Fast Company reported Friday that the ACLU is hiring organizers from Bernie Sanders' presidential campaign to help build a new platform for progressives in the Age of Trump. Explaining the decision, national political director Faiz Shakir says that Sanders' organizers "have a lot of experience in marshaling the collective power of volunteers in asking them to do valuable work." This is true, but if the organization wants to capture the magic of the Vermont Senator's campaign, there's one crucial element missing: The Vermont Senator himself.
The ACLU is smart to launch this initiative, which seems aimed at harnessing the newly-energized American left and funneling that energy into productive channels. And it makes sense that they'd hire former Sanders for President organizers, given Sanders' enormous popularity with progressives and the unprecedented popularity of his presidential campaign.
Here's the thing: Sanders didn't become an overnight phenomenon because of the talent organizing his campaign. Sure, that played a role — but plenty of presidential candidates with robust organizational operations end up going nowhere.
No, Sanders became a progressive icon because of who he is, individually, as a person and as a politician. It's what he has to say about the economy, and the way he says those things. It's the way he holds himself, the way he gestures from behind a podium, the booming sound of his voice, and the deadly serious look in his eye. All of these other intangible things are what made the Sanders campaign a force to be reckoned with. It wasn't organizers.
That's not to say that the ACLU is making a mistake by hiring former Sanders hands, of course. If anybody knows their way around progressive politics, it's the people who worked on what was arguably the most significant development in American progressivism in decades — the Sanders for President campaign. But simply hiring those folks isn't going to magically replicate that magic.
We saw an example of this play out last year, when Hillary Clinton attempted to recreate Barack Obama's electoral success by utilizing his email list and several members of his team. It wasn't a bad idea, but needless to say, it didn't win her the election. More recently, when it became clear that national Democrats are desperately seeking Sanders' own email list, a former Sanders advisor scoffed.
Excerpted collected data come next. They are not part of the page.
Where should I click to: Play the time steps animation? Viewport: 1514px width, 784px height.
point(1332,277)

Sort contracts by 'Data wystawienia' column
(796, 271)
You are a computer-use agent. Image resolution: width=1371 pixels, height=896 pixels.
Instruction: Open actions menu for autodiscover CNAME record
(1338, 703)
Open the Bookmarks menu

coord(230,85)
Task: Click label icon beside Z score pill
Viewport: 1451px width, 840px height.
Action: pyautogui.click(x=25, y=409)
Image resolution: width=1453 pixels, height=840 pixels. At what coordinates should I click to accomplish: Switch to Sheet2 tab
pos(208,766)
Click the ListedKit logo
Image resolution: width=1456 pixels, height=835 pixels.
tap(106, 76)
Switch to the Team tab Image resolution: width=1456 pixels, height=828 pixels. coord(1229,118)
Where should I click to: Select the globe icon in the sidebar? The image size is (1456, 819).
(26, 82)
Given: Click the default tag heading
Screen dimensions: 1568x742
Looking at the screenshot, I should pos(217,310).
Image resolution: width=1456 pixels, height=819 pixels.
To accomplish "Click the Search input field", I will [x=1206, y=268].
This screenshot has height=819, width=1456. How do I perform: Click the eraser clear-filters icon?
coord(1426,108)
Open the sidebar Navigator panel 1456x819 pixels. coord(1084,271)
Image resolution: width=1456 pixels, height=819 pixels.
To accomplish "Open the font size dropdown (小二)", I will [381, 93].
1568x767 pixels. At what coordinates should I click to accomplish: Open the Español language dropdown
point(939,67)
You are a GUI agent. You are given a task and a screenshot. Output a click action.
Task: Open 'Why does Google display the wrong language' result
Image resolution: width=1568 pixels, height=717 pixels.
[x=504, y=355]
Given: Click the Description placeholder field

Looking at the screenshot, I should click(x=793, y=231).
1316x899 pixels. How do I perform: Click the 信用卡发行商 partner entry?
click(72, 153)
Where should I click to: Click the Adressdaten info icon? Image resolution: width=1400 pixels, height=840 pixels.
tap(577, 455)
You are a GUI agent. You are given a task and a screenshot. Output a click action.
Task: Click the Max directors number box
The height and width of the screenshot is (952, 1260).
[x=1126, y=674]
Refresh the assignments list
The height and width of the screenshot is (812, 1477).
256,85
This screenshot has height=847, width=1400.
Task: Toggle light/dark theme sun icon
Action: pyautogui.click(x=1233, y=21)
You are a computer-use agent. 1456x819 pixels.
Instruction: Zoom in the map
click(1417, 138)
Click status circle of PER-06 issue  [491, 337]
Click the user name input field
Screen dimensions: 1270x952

"They keep thinking it's the list," Becky Bond told Mother Jones. "It's so crazy. It's like someone who buys a $12,000 bicycle and thinks they can win the Tour de France. At the end of the day, it's not like there's something magical about Bernie's email list—anyone can build an email list with the right investments, and you can also get millions of people on an email list."
Such is the case with the ACLU. If the goal here is to harness the left's newfound energy into progressive results, hiring former Sanders organizers to help out isn't a bad start. But it's not a magic bullet, either.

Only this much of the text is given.